Written by Karen Gray, former TMS employee and current TMS grandparent

 

Neagle Classroom

Shopping for clothes that look good can be overwhelming, but not for my four-year-old granddaughter, Juliette. The outfit could be fuzzy or shiny. That would be nice, but what matters most to her is the answer to the question: Is it pink? The decision becomes so deliciously simple. Shopping for a school for our children is far more confusing and complex. We know that we are looking for a place that teaches things. So...what does a particular school offer? It could teach three different foreign languages or cross country skiing in P.E class. Those things would be great, but does it teach what matters most? Is it pink?

God commands all of us to be formed by His Word. Deuteronomy 6:4-9 instructs us to, “Love the LORD your God with all your heart and with all your soul and with all your might…”, and the word of God “shall be on your heart…”, and we are commanded to teach it to our children, “when we sit in our house, and when we walk by the way, and when we lie down, and when we rise.” We are to be intentional, consistent and diligent in this duty of growing in our faith and love of God and in passing on our faith to our children. The formal education of our children should reflect this God-given responsibility. Teaching God’s truth matters most.

How can we teach our children as Deuteronomy 6 calls us to do all day and everywhere? A very large portion of a child’s day is spent in “formal” education. What we call formal education is the outcome of intentional decisions about what and how to teach. Some of these are made by state government or local school districts. Some decisions are made by school leaders and teachers. Christian school is a place where the decision makers choose to teach what matters most because they know what matters most.

Does that mean that Christian school decision makers will not choose a strong academic curriculum because they are so concerned about teaching what is in the Bible? In reality, the Christian school is an educational institution with more reason to teach academics well than any other kind of school. After all, it is God’s world. Creation itself reveals who God is. Christian school frames the study of creation (meaning all that is in this world) in the context of knowing God; what matters most demands excellence in teaching about the world and whose world it is.

Christian schools are free to choose a comprehensive education, including fine arts and physical education, informed by God’s revealed wisdom so that students can think, learn, and create in ways that glorify God. This kind of strong academic education will certainly prepare students for college, but even more, a Christian school education will give context to what is learned which will help students fully understand and be able to solve the real problems our world faces.
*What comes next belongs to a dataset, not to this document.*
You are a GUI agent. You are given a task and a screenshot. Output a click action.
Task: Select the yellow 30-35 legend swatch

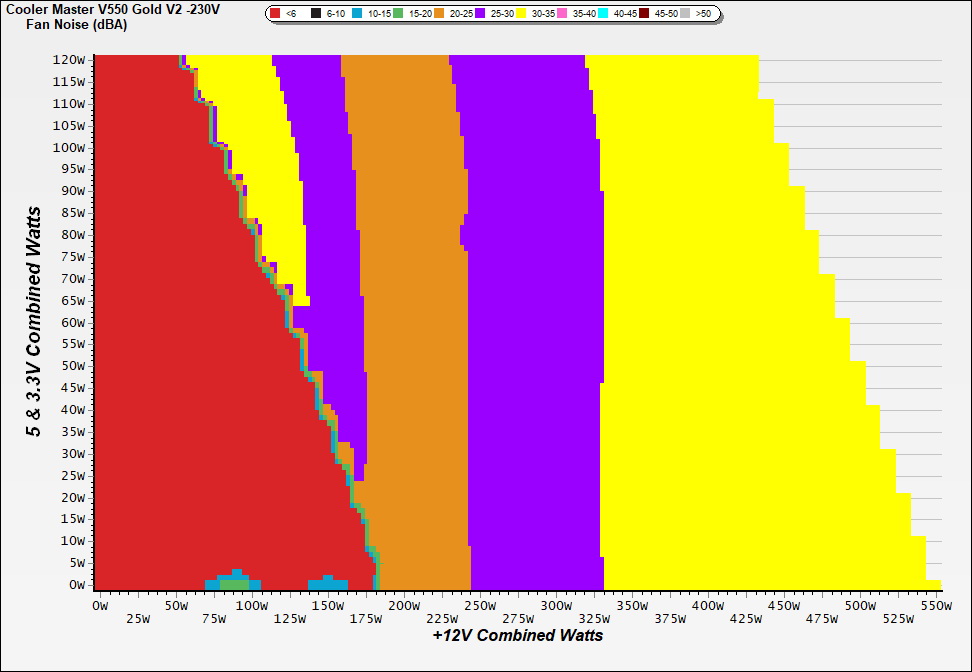click(521, 14)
Christian educators are also focused on the spiritual formation of students in a Christian community. When Christian educators teach what it means to love others, they start from real Gospel love, not biology, psychology, pop culture, or just plain old desire. Imagine a school who is partnering with you to teach your children to live out the kind of love which brought the creator to the cross. Of course, what matters most of all is that spiritual formation means students will be taught the truth of God’s word as it points them to the one and only way we can have an eternal relationship with the creator God. 

Christian school offers a complete education. It includes all the pieces that will help your child serve well in this world, participate in genuine community, and know the message of the Gospel. Parents choosing Christian education are more able to fulfill their parental calling as they partner with Christian educators who can choose what matters most because they know what matters most. Maybe choosing a school is not quite as complex as we think. Maybe choosing a school is deliciously simple. Is it pink?